Mark Cuban Is Building the Employer Healthcare Play That DPC Started Ten Years Ago
Dr. Shane Purcell has been making the case for DPC employer accounts since before most benefits consultants knew what DPC was. His book is called “Magic, Pixie Dust, and Miracles.” He helped build the framework that DPC practices use today when pitching self-funded employers. This month, he sat down with Mark Cuban to talk about DPC and employer health benefits. He’ll present that conversation at the DPC Summit in New Orleans this July.
The context for why Cuban wanted that conversation: Cost Plus Wellness, a platform he launched in January that connects self-funded employers directly with providers via published contracts.
What Cost Plus Wellness Does
The model is simple. Providers publish their actual contracts on the platform.
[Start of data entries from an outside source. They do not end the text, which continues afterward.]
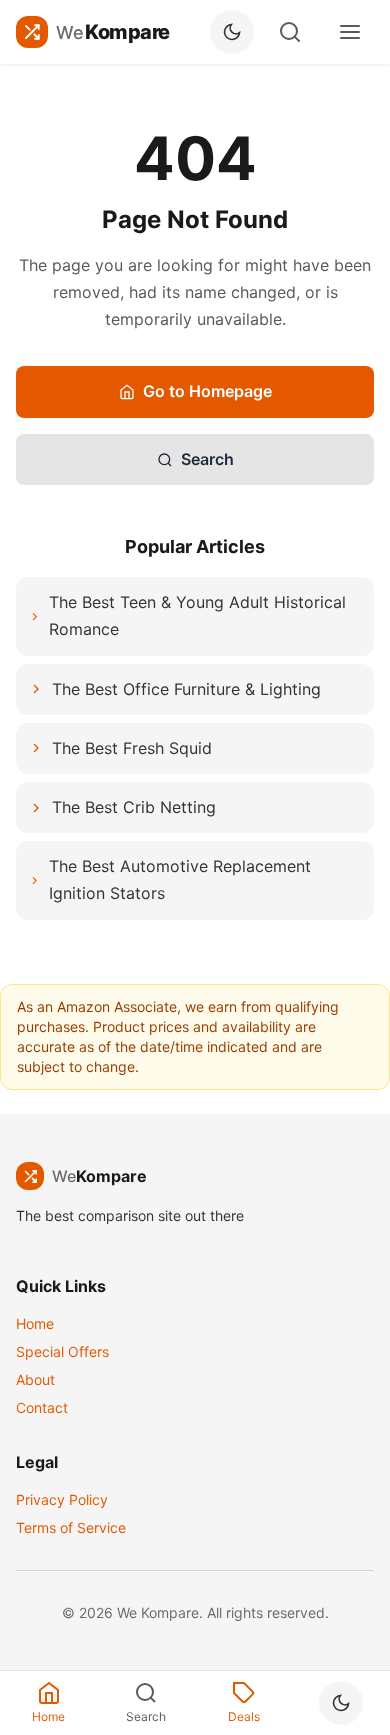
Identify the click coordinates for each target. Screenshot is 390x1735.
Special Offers (62, 1351)
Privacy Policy (62, 1499)
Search (207, 459)
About (35, 1379)
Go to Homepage (207, 391)
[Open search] (290, 32)
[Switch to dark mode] (232, 32)
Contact (42, 1407)
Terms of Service (71, 1527)
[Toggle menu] (350, 32)
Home (35, 1323)
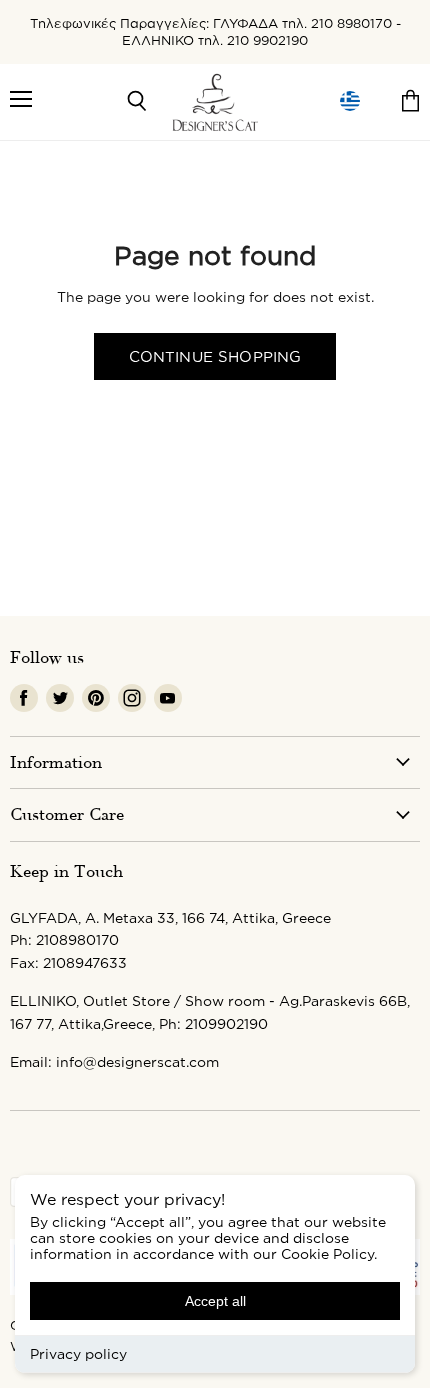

Employers read the terms, copy the templates if they want, and pay providers directly. No insurance network markup. No broker fee. Third-party administrators handle claims and must pay within 30 days.
As of May 21, 31 providers had published contracts, all in specialty care: ambulatory surgical centers, single-specialty groups and multi-specialty practices. Cuban’s framing: “We think it should be simple and direct. Not convoluted and opaque, as it is now.”
The platform is currently free for employers. The focus is specialty care for now, with primary care not yet in the picture.
Why This Looks Like DPC
DPC practices have been running direct employer accounts for over a decade. The structure is familiar: employer pays a flat monthly fee per employee, employees get direct access to their primary care physician, no claims process. Hint Health’s 2026 Direct Primary Care Trends Report found that employers now fund 60% of active DPC memberships, the first time employer-sponsored enrollment has crossed that threshold.
Cost Plus Wellness is applying the same logic to specialty and surgical care. A self-funded employer who wanted to build a complete direct-care package would need both pieces: a DPC physician for primary care, and a Cost Plus Wellness provider for specialist and surgical needs. The DPC Summit conversation between Purcell and Cuban is a public signal these two sides are in dialogue.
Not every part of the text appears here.